Imagine a world where you can reach into your suitcase and know exactly where that item is, without leaving the rest of your bag looking like the result of a natural disaster. Sounds enticing, doesn’t it? Well, good news! This result is in your grasp. Everything you’re packing, whether it’s in your get luggage or carry-on bag should serve a purpose throughout your travels.
Packing unnecessary items for ‘just in case’ is a common tactic adopted by countless travellers. In reality, this stuff only ends up getting in the way when you’re rustling around in your bags – an organisational catastrophe!
By having everything you need while traveling lightly, you can focus on the more important things like enjoying your vacation or getting work done if its a business trip.
Here are a few packing tips to remember for the next time you’re travelling.
Make yourself a packing list
One of the most underused tools when it comes to packing for a trip is a great list. A packing list can set out a clear goal to maximise space in your suitcase and minimise the risk of forgetting something important (like clean underwear or our toothbrush). If you’re serious about limiting space in your bag, don’t settle for the first draft of your packing list.
Every time you travel, you’ll adjust it to fit your needs before you fully commit yourself to it. Each trip is different too, it might help to have a list for 3-day trips, 2-week trips, and overnight trips.
A tip from the team is to keep it handy on the cloud. We suggest the notes app in your phone, an email draft in your inbox or on a cloud platform you use such as Dropbox or Google Drive. You’ll be ready for every trip for the years to come.
Determine What Clothes You Will Need
Clothes are a common element of packing that most people can go overboard with, but with the right mind-frame, there will be no need to worry. An important rule to go by is if it doesn’t fit you, you might only use it once, or its uncomfortable, or you ‘might’ wear it, then it probably doesn’t belong on your trip. Items like these usually end up floating around, unused.
Secondly, research the climate and weather conditions you’ll be setting off into. Do you need a jumper at all or could a wind breaker suffice? You can pack a lot lighter and know how many layers you need.
A tip from the team is to bring what’s essential. A compact windproof/insulated jacket, a pair of neutral coloured pants, shoes you’re happy to walk with, and just enough underwear. The place you’re staying in might even have a laundry service or laundromat close by.

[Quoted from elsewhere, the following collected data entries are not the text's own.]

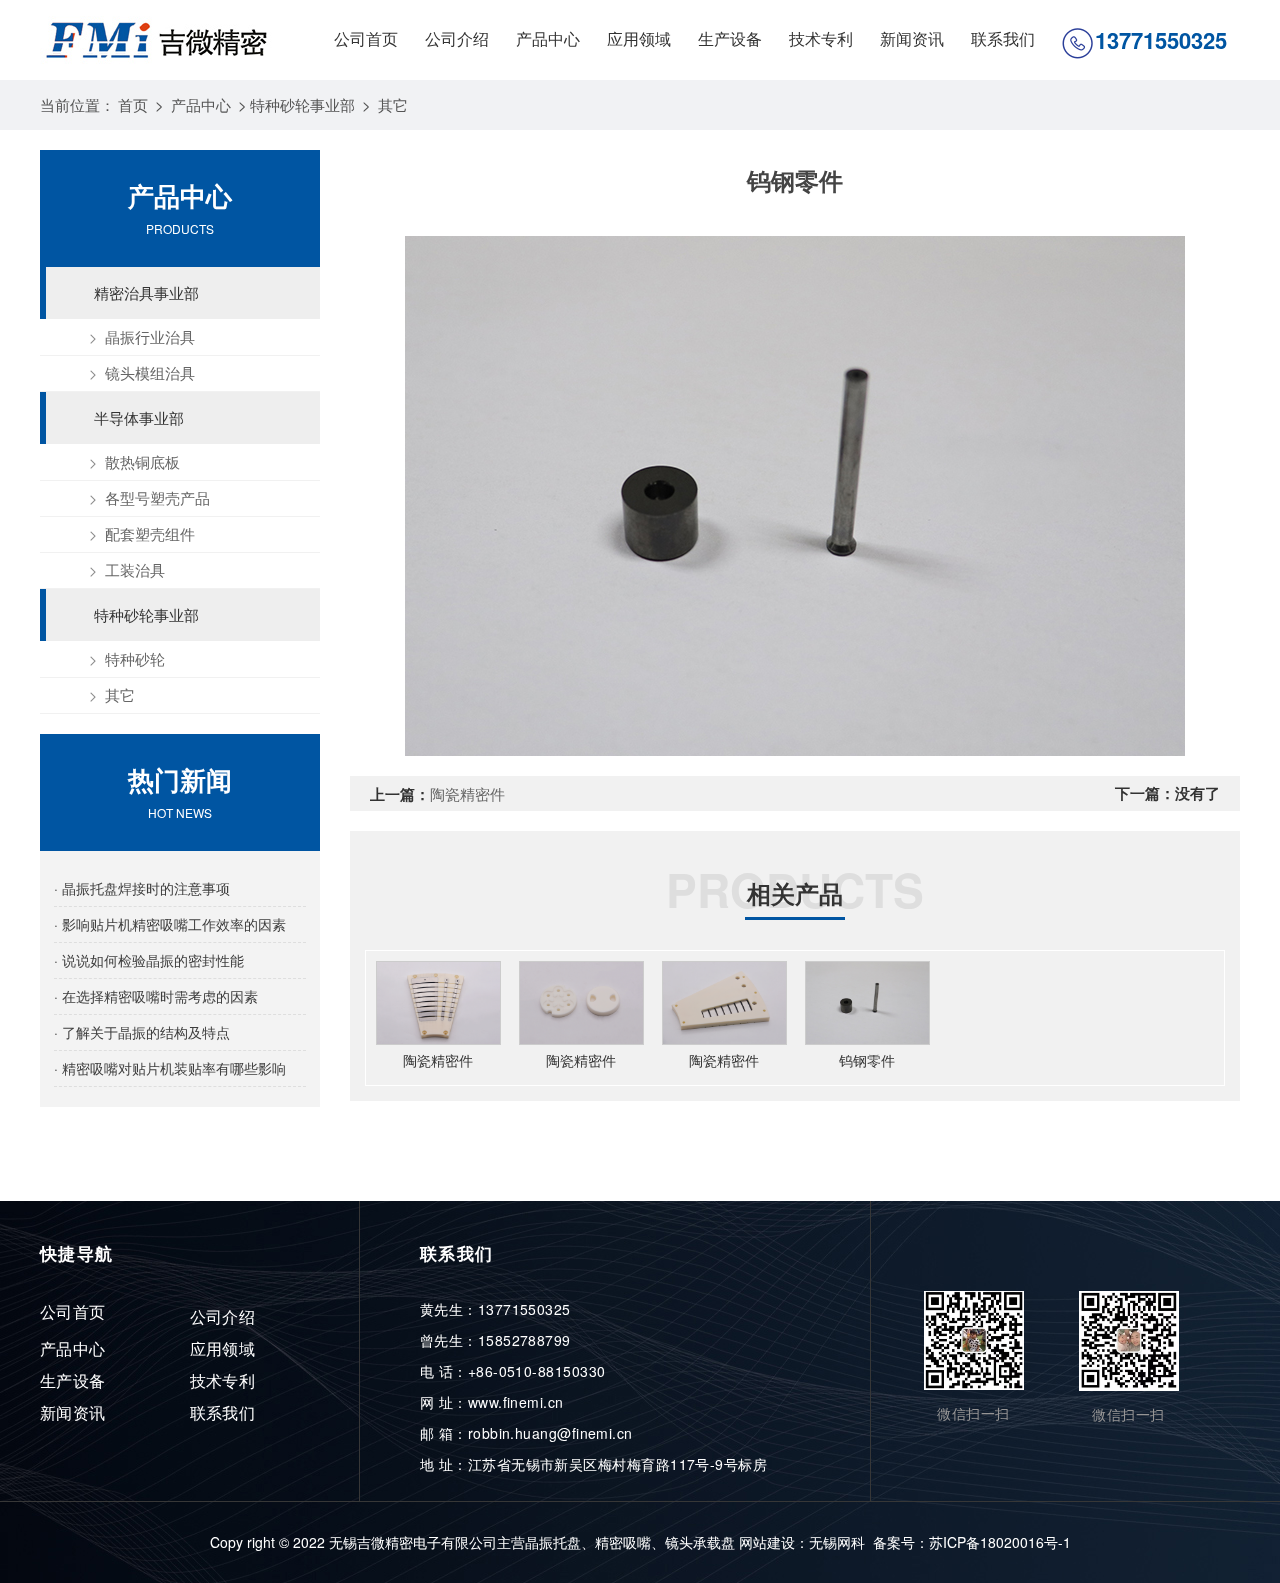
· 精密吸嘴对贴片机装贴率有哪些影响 (170, 1068)
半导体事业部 (139, 417)
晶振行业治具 (150, 336)
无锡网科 (837, 1542)
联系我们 (1003, 38)
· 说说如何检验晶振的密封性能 (149, 960)
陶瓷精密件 (467, 793)
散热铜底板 (142, 461)
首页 (133, 104)
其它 (393, 104)
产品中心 (548, 38)
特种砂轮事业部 (302, 104)
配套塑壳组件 (150, 533)
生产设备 (730, 38)
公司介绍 (457, 38)
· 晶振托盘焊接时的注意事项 (142, 888)
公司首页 (366, 38)
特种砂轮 (135, 658)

Research Some Bag-Packing Hacks
If you find your bag still overflowing despite only containing the bare essentials, try a few packing hacks to maximise space. For example, tightly rolling a stack of clothes instead of folding individually is a tactic that earns its room-saving reputation. Here are a few tips to test for yourself:
- Put your socks or other items inside your packed shoes.
- Wear heavier clothing on the plane or use your pockets.
- Use mini-sized over full sized liquids. Refillable bottles are useful, so you don’t need to buy a whole new bottle of shampoo.
- Store chargers and cables in a sunglass case or toiletry bag.
- Fold your underwear instead of rolling it.
- Combine your accessories into something smaller so you don’t have to carry their full-sized versions.
- Heavier items are best laid on the bottom.
Avoid The 'Just In Case' Mindset
‘I better bring this just in case I need...’ is one sentence to avoid when it comes to maximising space in your suitcase. Of course, the items you have in your essentials list are the exception, but everything else…not so much.
The packing list is there to serve a purpose, so try to limit yourself to as little as possible for the extras, because chances are they will only get in the way.
All Packed? Double Check Your Packing List
When you’ve finally finished packing, gotten it to the weight it needs to be, and have only included what you are truly going to need, look back on your original packing list. Small deviations from your list are normal, just aim to be mindful and concise.
Although the minimalistic approach seems simple, it’s a habit that comes with practice and knowledge. Sometimes you might need to invest in a higher quality product here or there in order to get rid of 2-3 other items.
This approach will take time and active thought but the final organisational masterpiece at the end will be worth the effort.